このニュースが注目されたのは、Tesla がテックとロボティクスの分野で確固たる地位を築いているからだけではなく(Tesla は最近、ヒト型ロボットモデル「Optimus」の開発を進めている)、一般的に、ロボティクスの分野全体が、ここ数ヶ月の間に、Transformer ベースの大規模言語モデル(LLM)と、より広い意味での生成 AI の追加によって超強化され、根本的に進歩したからでもある

そして今日、Hugging Face のオープンソース・ロボット・ビジョンがどのようなものなのか、私たちは初めて知ることになる。Hugging Face は、AI ロボティクスを民主化し、新世代のロボティクス開発者を鼓舞するために設計されたオープンソースのツールキット「LeRobot」を発表した。現在 Github で入手可能だ。

Cadene 氏は X(旧Twitter)の個人アカウントからのメッセージの長いスレッドに次のように投稿した

AI 開発の次のステップは、私たちの物理的世界への応用だ。
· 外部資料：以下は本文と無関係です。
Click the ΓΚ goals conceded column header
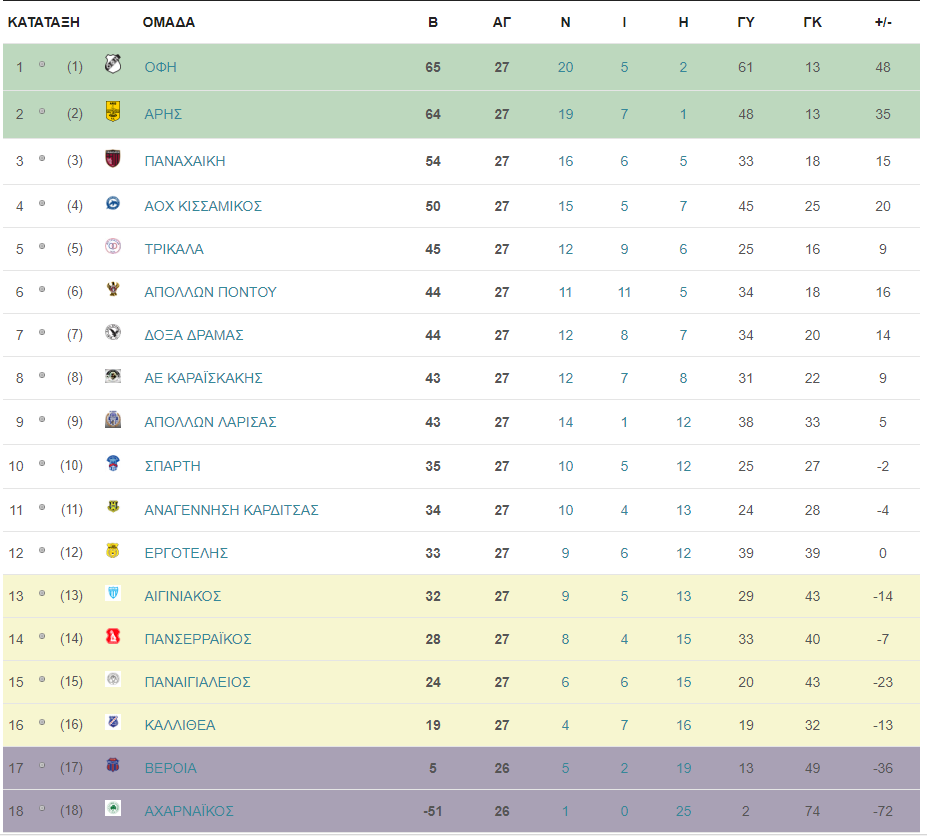This screenshot has height=836, width=927. pos(812,22)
このように、我々はロボティクスのための AI を中心としたコミュニティドリブンな取り組みを構築しており、それは誰にでも開かれている!

Cadene 氏はまた、オープンソースコードの参加や活用、LeRobot イニシアチブについての議論に興味がある人のために、無料の Discord チャットサーバへのリンクを掲載した。

LeRobotとは?

LeRobotは、ロボティクスの Transformer のような堅牢なフレームワークとして機能する。
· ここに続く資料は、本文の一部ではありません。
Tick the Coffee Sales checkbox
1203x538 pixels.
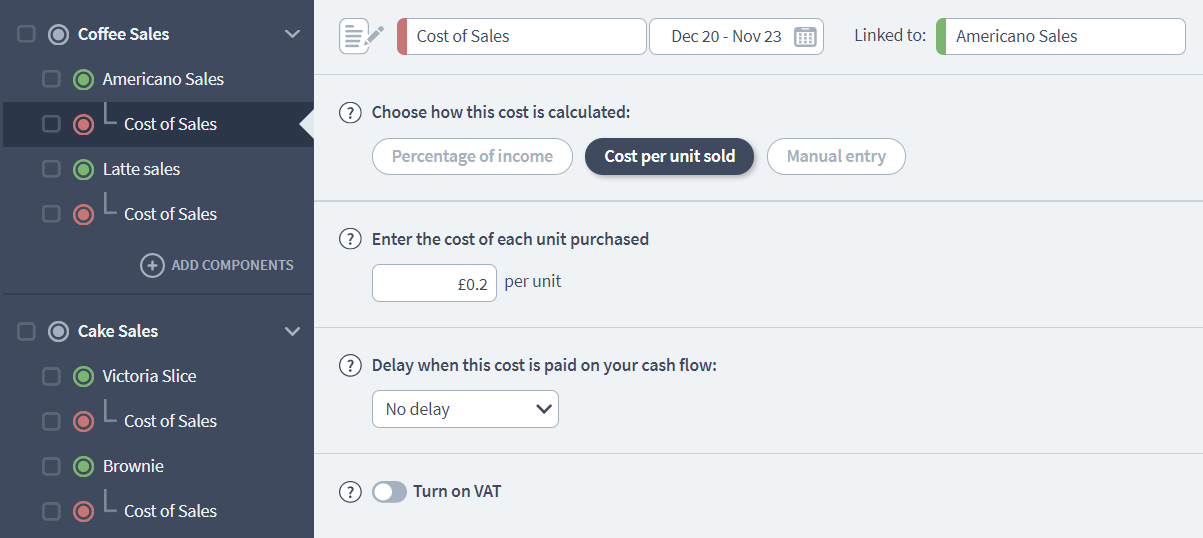(x=27, y=34)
このツールキットは、単なるソフトウェアパッケージではなく、データの共有、視覚化、最先端のモデルのトレーニングのための多用途ライブラリを含む包括的なプラットフォームである。

また、ユーザは事前に学習された多数のモデルにアクセスし、プロジェクトをスタートさせることができる。

さらに、LeRobot は物理シミュレータとシームレスに連携されているため、物理的なロボティクスハードウェアを持たない愛好家や開発者でも、仮想環境で AI モデルのシミュレーションやテストを行うことができる。

機能と特徴

ツールキットの機能はソフトウェアだけにとどまらない。

教育や研究で利用されるシンプルなロボットアームから、高度な AI 研究施設で見られるより洗練されたヒューマノイドまで、さまざまなロボットハードウェアを扱えるように設計されている。

目標は、あらゆる形態のロボットに適応し制御できる AI システムを提供することで、ロボティクスアプリケーションの汎用性と拡張性の両方を可能にすることだ。

Cadene 氏は、現在 LeRobot ライブラリで利用可能なコードによって提供されるロボットの機能のいくつかの例を Github に投稿した。

そして、2つのロボットグリッパーハンド/アーム間で物体を受け渡す方法についても。

オープンソースの哲学

LeRobot をオープンソースにするという決定は、一握りの企業への権力と革新の集中を避けることを目的とした戦略的なものである。

自由に提供することで、 Hugging Face は、開発者、研究者、ホビイストのグローバル・コミュニティに、 AI ロボティクスの集団的進歩に貢献し、その恩恵を受けるよう呼びかける。

コミュニティとデータリポジトリの構築

LeRobot の開発を支えているのは、これまでに試みられた中で最大のクラウドソーシングによるロボティクスデータセットの作成である。

大学、スタートアップ、テクノロジー大手、そして個人の趣味家と協力し、 Hugging Face は膨大なデータリポジトリの組み立てを促進している。

これには何テラバイトものオンボード・ビデオ録画が含まれ、軽量な LeRobot データセットを使ってフォーマットされ、 Hugging Face のハブを通じて素早くアップロード、ダウンロードできるようになっている。

Cadene 氏は X で次のように述べ、これはこのプロジェクトの包括的なビジョンを反映している。

私たちは、実世界で次世代のスマートロボットを開発するために、ソフトウェアとハードウェアのさまざまなバックグラウンドを持つ多様なコミュニティを構築している。

Hugging Face は参入障壁を下げ、知識とリソースを共有する環境を育成することで、AI ロボティクスの展望を再定義しうるコミュニティを育成することを目指している。